§ Task goal: Retype the lines from the line containing "Viewport: 1200px width, 779px" up to and including the line containing "tap(438, 453)", copying each one without any change.

========

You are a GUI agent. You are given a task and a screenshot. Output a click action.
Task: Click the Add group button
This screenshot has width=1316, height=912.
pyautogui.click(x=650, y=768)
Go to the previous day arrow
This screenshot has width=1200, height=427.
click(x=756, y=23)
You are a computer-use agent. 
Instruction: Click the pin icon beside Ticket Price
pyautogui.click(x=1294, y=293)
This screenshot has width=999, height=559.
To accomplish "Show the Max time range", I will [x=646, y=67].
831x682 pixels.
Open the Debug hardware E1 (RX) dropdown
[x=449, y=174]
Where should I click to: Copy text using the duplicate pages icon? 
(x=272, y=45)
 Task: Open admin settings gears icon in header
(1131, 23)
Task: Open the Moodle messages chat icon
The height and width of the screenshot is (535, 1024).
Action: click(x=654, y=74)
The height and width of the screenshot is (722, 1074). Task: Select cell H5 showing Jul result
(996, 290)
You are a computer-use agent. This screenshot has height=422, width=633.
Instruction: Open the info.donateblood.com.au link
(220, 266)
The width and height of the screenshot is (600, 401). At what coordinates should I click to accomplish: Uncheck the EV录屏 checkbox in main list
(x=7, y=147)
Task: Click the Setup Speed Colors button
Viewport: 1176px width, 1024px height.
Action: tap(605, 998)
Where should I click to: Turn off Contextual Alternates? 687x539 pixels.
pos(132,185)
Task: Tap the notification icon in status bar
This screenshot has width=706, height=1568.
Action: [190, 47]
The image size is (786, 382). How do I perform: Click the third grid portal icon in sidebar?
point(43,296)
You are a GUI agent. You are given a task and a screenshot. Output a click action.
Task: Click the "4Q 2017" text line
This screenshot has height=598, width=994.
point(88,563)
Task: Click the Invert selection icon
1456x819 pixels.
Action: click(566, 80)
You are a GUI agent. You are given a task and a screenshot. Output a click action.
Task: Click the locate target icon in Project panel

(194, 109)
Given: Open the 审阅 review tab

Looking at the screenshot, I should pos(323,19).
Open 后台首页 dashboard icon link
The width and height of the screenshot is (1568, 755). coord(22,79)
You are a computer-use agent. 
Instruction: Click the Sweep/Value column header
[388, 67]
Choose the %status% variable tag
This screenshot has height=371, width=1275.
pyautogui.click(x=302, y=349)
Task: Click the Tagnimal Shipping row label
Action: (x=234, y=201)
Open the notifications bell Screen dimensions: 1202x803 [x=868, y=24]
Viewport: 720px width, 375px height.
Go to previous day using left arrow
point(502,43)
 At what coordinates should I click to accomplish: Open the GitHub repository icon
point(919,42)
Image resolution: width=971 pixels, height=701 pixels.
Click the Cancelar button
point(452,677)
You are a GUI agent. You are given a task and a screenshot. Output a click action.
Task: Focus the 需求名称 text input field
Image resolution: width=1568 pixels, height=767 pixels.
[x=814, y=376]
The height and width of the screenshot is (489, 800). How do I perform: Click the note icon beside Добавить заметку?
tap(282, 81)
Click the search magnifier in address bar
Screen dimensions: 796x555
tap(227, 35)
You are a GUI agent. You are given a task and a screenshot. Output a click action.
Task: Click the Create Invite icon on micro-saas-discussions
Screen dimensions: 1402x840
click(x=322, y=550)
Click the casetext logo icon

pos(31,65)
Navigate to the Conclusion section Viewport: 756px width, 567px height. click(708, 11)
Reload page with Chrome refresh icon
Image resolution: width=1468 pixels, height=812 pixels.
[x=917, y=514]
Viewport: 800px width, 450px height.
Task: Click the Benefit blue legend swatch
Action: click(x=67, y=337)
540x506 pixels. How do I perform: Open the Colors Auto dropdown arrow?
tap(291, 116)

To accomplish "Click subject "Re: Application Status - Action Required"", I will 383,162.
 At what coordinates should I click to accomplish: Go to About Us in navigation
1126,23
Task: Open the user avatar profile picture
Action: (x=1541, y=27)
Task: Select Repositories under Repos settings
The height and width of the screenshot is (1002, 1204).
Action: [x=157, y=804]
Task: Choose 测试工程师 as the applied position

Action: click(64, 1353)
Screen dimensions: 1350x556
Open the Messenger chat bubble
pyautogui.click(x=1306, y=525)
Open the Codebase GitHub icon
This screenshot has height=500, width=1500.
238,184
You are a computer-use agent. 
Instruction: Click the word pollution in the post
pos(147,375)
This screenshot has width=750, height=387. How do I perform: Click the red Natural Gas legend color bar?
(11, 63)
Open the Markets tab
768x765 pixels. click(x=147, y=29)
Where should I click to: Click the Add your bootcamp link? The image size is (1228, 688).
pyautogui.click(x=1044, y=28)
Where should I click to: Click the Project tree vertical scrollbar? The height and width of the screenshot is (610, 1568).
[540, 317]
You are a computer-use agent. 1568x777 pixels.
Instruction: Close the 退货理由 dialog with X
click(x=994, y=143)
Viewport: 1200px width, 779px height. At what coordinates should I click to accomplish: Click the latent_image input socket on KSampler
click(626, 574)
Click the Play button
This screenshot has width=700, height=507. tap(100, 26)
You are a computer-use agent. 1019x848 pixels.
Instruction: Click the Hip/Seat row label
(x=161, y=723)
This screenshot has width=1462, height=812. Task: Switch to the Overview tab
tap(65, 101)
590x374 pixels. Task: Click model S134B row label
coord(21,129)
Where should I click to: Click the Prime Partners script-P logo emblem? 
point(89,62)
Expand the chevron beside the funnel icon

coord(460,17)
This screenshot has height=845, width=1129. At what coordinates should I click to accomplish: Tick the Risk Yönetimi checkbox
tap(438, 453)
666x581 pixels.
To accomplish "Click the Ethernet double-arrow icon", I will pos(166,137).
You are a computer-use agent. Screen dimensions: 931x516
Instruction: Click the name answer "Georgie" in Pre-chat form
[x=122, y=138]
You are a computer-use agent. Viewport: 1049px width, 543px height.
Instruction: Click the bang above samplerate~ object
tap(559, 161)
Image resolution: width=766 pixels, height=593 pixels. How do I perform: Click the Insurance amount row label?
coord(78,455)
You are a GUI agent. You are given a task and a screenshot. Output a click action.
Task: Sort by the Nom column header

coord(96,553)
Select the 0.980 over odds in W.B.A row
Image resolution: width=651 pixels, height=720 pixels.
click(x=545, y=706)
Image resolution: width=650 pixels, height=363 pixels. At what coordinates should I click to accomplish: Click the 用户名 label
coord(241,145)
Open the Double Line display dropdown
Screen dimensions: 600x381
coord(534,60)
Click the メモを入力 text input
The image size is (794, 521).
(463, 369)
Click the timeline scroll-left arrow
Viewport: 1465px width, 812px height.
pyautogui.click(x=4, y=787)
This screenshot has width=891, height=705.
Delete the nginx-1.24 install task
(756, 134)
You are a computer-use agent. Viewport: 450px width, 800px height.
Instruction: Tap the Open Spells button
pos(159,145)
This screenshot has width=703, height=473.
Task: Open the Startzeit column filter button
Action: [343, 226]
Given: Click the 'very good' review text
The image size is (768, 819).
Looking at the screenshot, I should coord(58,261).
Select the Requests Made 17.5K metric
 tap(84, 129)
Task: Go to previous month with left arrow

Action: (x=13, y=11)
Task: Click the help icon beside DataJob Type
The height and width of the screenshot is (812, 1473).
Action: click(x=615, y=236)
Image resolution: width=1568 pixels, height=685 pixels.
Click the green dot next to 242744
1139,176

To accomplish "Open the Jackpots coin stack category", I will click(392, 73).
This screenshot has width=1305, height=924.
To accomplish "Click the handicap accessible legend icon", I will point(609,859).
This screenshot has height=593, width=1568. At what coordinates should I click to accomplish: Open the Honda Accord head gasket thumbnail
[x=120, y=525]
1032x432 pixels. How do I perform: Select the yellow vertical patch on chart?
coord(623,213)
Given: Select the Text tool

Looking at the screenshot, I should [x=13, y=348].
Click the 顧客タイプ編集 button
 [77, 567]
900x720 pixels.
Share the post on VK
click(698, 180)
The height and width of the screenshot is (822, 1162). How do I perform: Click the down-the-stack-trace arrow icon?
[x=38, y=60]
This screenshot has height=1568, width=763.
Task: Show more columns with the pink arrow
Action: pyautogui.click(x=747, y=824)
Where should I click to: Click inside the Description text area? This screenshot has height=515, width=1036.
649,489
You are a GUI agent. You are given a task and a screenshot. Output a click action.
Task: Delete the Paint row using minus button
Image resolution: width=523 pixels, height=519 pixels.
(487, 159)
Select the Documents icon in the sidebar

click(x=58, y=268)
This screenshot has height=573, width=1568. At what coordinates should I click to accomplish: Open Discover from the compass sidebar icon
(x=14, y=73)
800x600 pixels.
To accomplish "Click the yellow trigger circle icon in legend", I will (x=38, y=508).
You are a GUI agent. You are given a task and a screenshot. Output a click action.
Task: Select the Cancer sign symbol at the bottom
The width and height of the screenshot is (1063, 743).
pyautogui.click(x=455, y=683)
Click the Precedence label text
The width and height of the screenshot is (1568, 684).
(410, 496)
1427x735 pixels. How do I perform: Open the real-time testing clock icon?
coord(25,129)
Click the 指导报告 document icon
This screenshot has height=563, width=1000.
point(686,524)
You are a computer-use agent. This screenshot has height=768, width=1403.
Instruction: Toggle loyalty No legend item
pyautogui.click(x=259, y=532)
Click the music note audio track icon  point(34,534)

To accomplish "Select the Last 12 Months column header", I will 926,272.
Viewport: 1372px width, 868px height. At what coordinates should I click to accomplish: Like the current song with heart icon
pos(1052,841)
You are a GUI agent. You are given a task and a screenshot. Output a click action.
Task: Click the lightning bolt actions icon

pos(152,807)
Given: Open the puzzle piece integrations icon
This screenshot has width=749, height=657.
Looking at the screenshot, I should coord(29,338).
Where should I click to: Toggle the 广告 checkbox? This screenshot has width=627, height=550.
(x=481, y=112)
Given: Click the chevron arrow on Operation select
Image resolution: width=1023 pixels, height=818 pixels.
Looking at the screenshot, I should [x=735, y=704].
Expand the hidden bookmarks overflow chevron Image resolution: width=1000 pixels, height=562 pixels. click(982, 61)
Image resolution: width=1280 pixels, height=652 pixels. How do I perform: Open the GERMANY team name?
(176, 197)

========

§ Exercise output:
Viewport: 1200px width, 779px height. At what coordinates should I click to accomplish: Click the latent_image input socket on KSampler
click(626, 574)
Click the Play button
This screenshot has width=700, height=507. tap(100, 26)
You are a computer-use agent. 1019x848 pixels.
Instruction: Click the Hip/Seat row label
(x=161, y=723)
This screenshot has width=1462, height=812. Task: Switch to the Overview tab
tap(65, 101)
590x374 pixels. Task: Click model S134B row label
coord(21,129)
Where should I click to: Click the Prime Partners script-P logo emblem? 
point(89,62)
Expand the chevron beside the funnel icon

coord(460,17)
This screenshot has height=845, width=1129. At what coordinates should I click to accomplish: Tick the Risk Yönetimi checkbox
tap(438, 453)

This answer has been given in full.